Data for review:
= = =

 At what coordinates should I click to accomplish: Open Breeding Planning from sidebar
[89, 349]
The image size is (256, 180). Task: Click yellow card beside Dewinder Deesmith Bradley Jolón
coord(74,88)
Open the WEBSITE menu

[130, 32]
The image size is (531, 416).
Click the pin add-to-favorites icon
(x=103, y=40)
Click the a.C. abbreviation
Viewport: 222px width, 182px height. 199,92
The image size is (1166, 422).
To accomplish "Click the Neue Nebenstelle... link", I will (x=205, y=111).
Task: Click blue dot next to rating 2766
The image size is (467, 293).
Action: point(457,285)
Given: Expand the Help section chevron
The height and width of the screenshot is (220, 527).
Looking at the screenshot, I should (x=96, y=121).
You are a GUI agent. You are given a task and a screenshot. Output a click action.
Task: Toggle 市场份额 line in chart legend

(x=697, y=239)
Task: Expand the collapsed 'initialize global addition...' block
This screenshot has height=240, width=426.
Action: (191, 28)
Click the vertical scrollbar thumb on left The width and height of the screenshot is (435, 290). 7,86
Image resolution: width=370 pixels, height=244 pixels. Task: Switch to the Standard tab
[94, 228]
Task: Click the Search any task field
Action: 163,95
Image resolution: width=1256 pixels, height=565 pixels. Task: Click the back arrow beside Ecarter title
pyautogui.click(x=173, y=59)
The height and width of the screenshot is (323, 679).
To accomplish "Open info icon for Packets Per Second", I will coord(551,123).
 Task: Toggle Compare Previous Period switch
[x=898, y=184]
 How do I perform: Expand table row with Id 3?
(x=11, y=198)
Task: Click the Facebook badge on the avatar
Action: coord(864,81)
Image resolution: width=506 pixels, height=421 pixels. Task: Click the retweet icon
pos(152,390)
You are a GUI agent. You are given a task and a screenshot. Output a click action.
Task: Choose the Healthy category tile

= = =

What this task involves: Indicate how many lines in the records above contain the word "will", giving only the number.

Task output: 2